Published as a part of Maneater v. 79, Issue 24

The Donald W. Reynolds Institute donated more than $30 million to ensure RJI’s future.

Chancellor Brady Deaton announced a $30.1 million gift from the Donald W. Reynolds Foundation on Thursday.

The donation will go toward the establishment of an endowment benefitting the Reynolds Journalism Institute. It is the third gift from the Foundation since 2004 and is the largest amount given to a public university or college in Missouri specifically for an endowment.

In 2004, the gift of $31 million to build and fund the Reynolds Journalism Institute was the largest single gift in MU's history. That gift was followed by an additional $15 million, which would cover the cost of operation for the institute until 2015.

“I think it’s fair to say we would not be here today were it not for a scrappy young man from Oklahoma City named Donald W. Reynolds,” Deaton said.

Reynolds graduated from MU in 1927 and quickly went on to buy his own newspaper, which was then sold to fund the creation of the Donrey Media Group. He also served in World War II and, once he was discharged, went on to build up Donrey until he owned over 100 news enterprises, focusing on small, local communities.

With his wealth, Reynolds founded the Donald W. Reynolds Foundation, which awards donations such as those given to MU. The most recent announcement of more than $30 million ensures that the Reynolds Journalism institute will be funded far into the future.

“This endowment ensures that the Reynolds Institute will benefit future generations of citizens with its groundbreaking work on new methods and models of journalism,” Deaton said. “We will forever be in debt to the Reynolds Foundation for enabling the university to launch and now make permanent this world-class center of research and service.”

The excitement over the donation was shared by many in the MU journalism community.
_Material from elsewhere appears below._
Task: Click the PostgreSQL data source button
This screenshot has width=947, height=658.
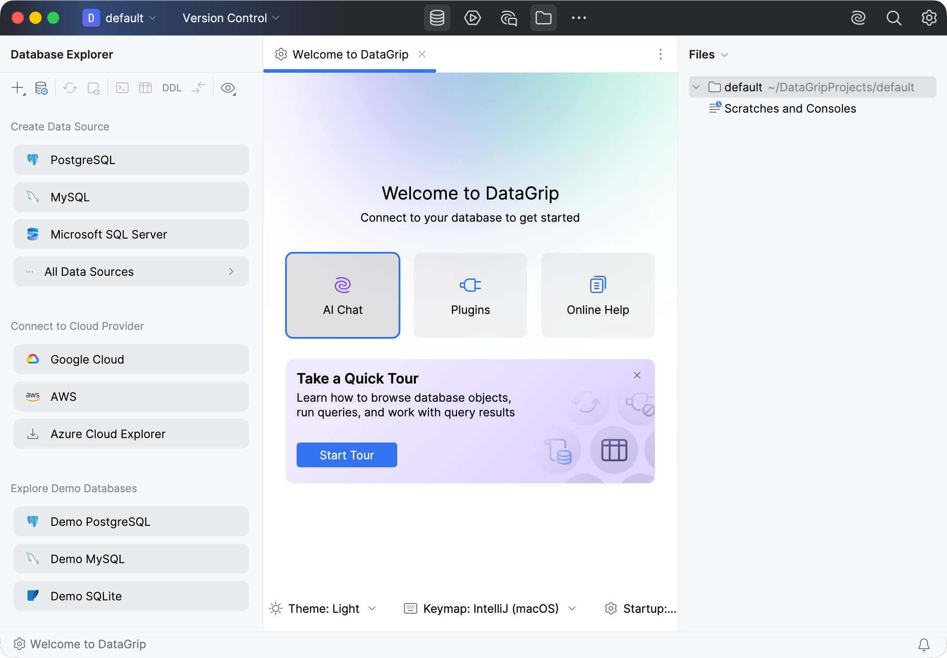Action: click(x=131, y=160)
Randy Picht, who became executive director of the Reynolds Journalism Institute in April after a long career with the Associated Press, said that the donation will have an impact that reaches far beyond the walls of the institute.

“This is great news for the news business,” Picht said. “It will mean more partnerships, more solutions and, most importantly, stronger journalism.”

Fred Smith, chairman of the Donald W. Reynolds Foundation, said that the gift expresses the trust that the foundation has in MU.

“The Reynolds Journalism Institute is still quite young, but it’s fast becoming a place where the industry is coming to explore new content and revenue streams,” Smith said. “The institute is a place of hope for all who believe that democracy must be supported by a free and vibrant press.”